There’s been lots of excellent discussion of this on the Internet. Laura Miller essentially said that the problem is a matter of male readers not taking female writers seriously. Meanwhile Ruth Franklin of The New Republic crunched some more data to find that there are fewer books being published by women than by men. Even worse, publishing is an industry dominated by women. A friend of mine who works in the industry says she’s been banging her head against the wall all week in the face of these numbers.

So what gives?

It’s a classic case of the personal being political. I happen to be lucky in that my dad, brother and husband, bless them, all list female authors among their most frequently read. But if we all look a bit further into our social circles, we’d likely find that many men, even self-defined feminists, are far less likely to read books by women. For instance, almost every young person I know tried Junot Diaz’s marvelous “The Brief Wondrous Life of Oscar Wao” when it won the Pulitzer. Very few men I know, besides my dad (bless him, again), picked up Elizabeth Strout’s wonderful in a different way “Olive Kitteridge” when it won. Of course, Diaz’s book is more immediately attractive, full of fascinating flourish and a heart-rending violence- and-sex-laced plot. Strout’s is more subtly heartbreaking but a tour-de-force in its own way. And it’s about an older woman.

And therein lies the problem. No one out there really thinks that these literary gatekeepers, who pride themselves on progressive attitudes, are overtly biased. But as John Freeman, the editor of Granta magazine, told The Guardian, “we have to ask a deeper question, which is how gendered are our notions of storytelling?”

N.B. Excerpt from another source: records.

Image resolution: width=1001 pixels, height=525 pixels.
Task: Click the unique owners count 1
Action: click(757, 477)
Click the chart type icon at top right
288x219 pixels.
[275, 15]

It’s a deeper question indeed, and its answer may disturb. When authors embrace certain traits in their writing that we subconsciously read as gendered, how does that affect us as readers? This article in the Millions by Gabriel Bornwstein is a side-by-side comparison of Allegra Goodman’s “The Cookbook Collector” and “Jonathan Franzen’s “Freedom,” which have some surprising similarities. While going back and forth between their merits — including the Jewish aspects of both novels — the writer comes to a few pivotal conclusions:

Goodman glides through her fiction, while with Franzen, it’s always a triple lutz with a camel… Allegra Goodman loves her characters — they absorb her attention as if she could wish for nothing more, and she offers them intimately to her readers, so much so that the author herself all but vanishes. Franzen’s characters meanwhile exist somewhere beneath the glory of his prose.

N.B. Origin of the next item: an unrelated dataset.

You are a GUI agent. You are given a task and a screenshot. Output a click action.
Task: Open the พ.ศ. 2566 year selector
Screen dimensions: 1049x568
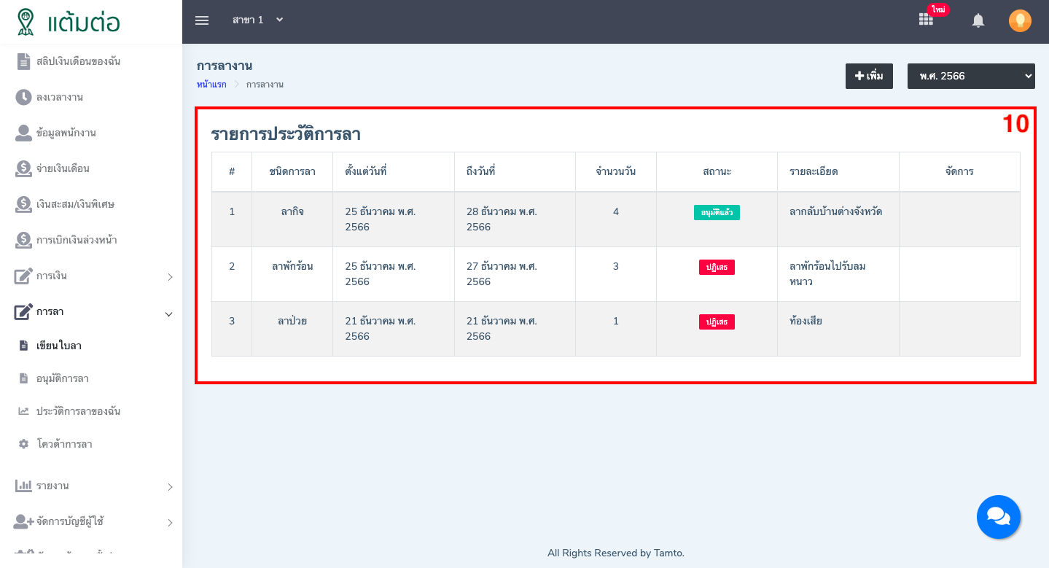pos(970,76)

And where does that leave the books in terms of prestige and popularity?

Half a year after its release, The Cookbook Collector, full of earnestness and love, is between hardcover and paperback editions, and it’s hard to find at your local bookstore. Meanwhile, cool and calculating Freedom sits high on the bestseller list, alone among its literary contemporaries.

So, is tenderness or quietness in the narrative voice a marker that it is “female” and therefore less sophisticated, groundbreaking, or cool? And if so, how gendered is that assessment?

I’d add that in the world of the literary elite, the disparity for writers of color persists, too. Of course there are many writers from diverse backgrounds (such as Diaz) who have risen to the top of the top. But these superstars obscure a problem of niche-ifying writers — lack of representation and lack of pipeline that affects writers from nonwhite backgrounds.

If this specifically gendered problem is ever going to go away, everyone in the industry, from the avid reader to the top editor, has to make an effort to check their own assumptions at the door. Arbiters of taste may have to, as Annie Finch notes, bend a little further backwards to examine their own motivations and submerged biases. Women writers standing at the gates may have to bang a little harder, as Jessica Crispin of Bookslut argues. As we plot our creative ambitions we may have to, as I wrote earlier this week, kill what Virginia Woolf called “the angel in the house,” the voice that tells us to be virtuous and ladylike.

And yes, readers, male and female, casual and professional, should be asking themselves this question constantly: What’s the last book I read by a woman or person of color, and what should the next one be? And if the idea of picking such a book off the shelf doesn’t appeal, why?